Data excerpts:
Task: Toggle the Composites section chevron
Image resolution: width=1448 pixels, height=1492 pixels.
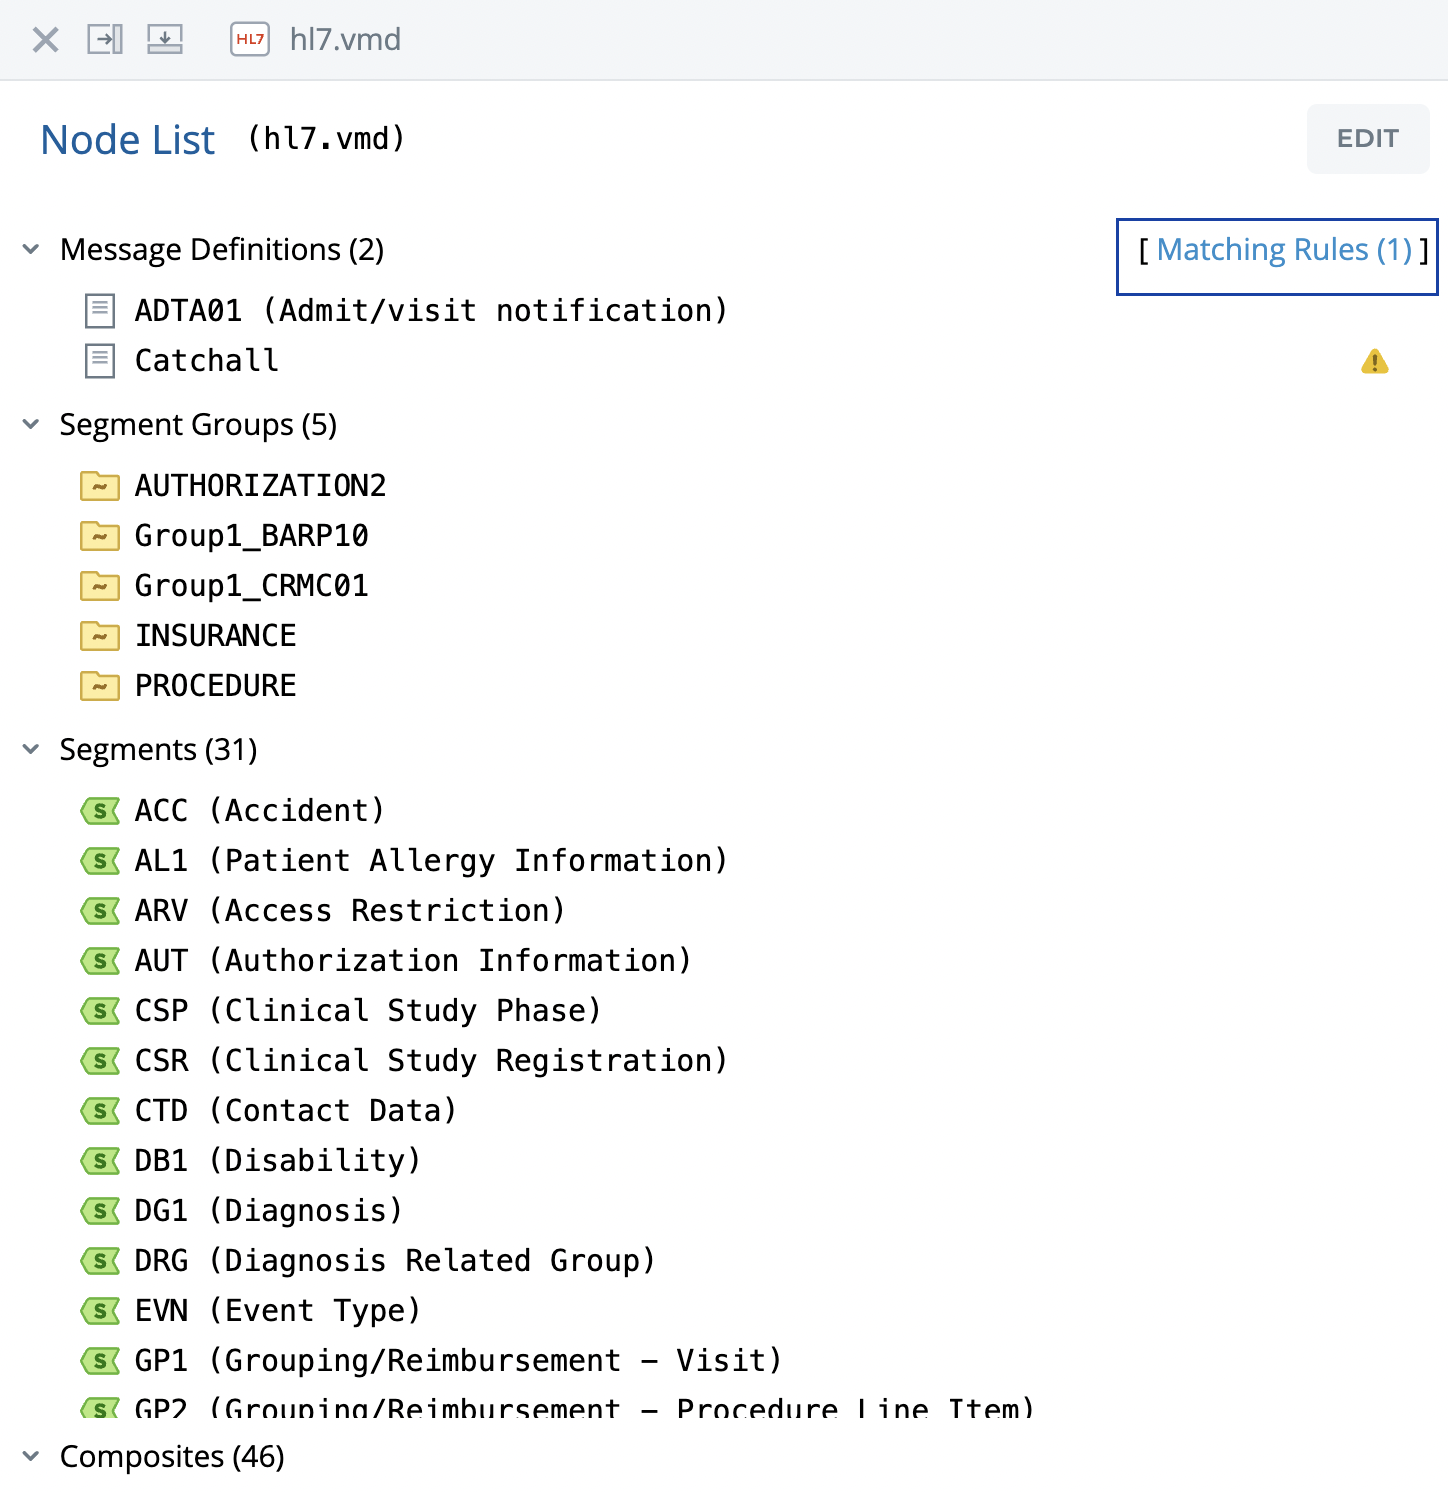Action: [31, 1456]
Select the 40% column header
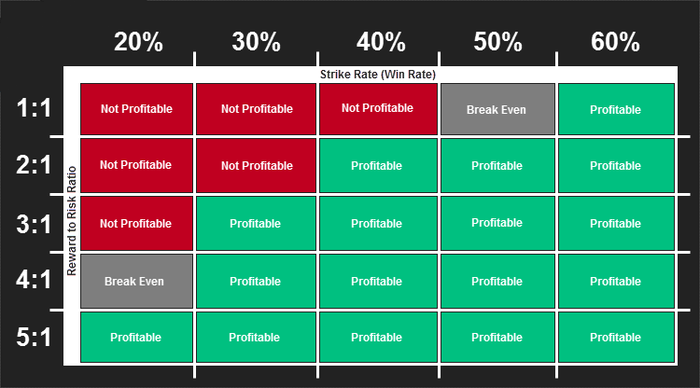700x388 pixels. (381, 42)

## Work instructions
Set out every record exactly, images excluded.

## Response
Task: Toggle the Composites section chevron
Image resolution: width=1448 pixels, height=1492 pixels.
Action: [31, 1456]
Select the 40% column header
700x388 pixels. (381, 42)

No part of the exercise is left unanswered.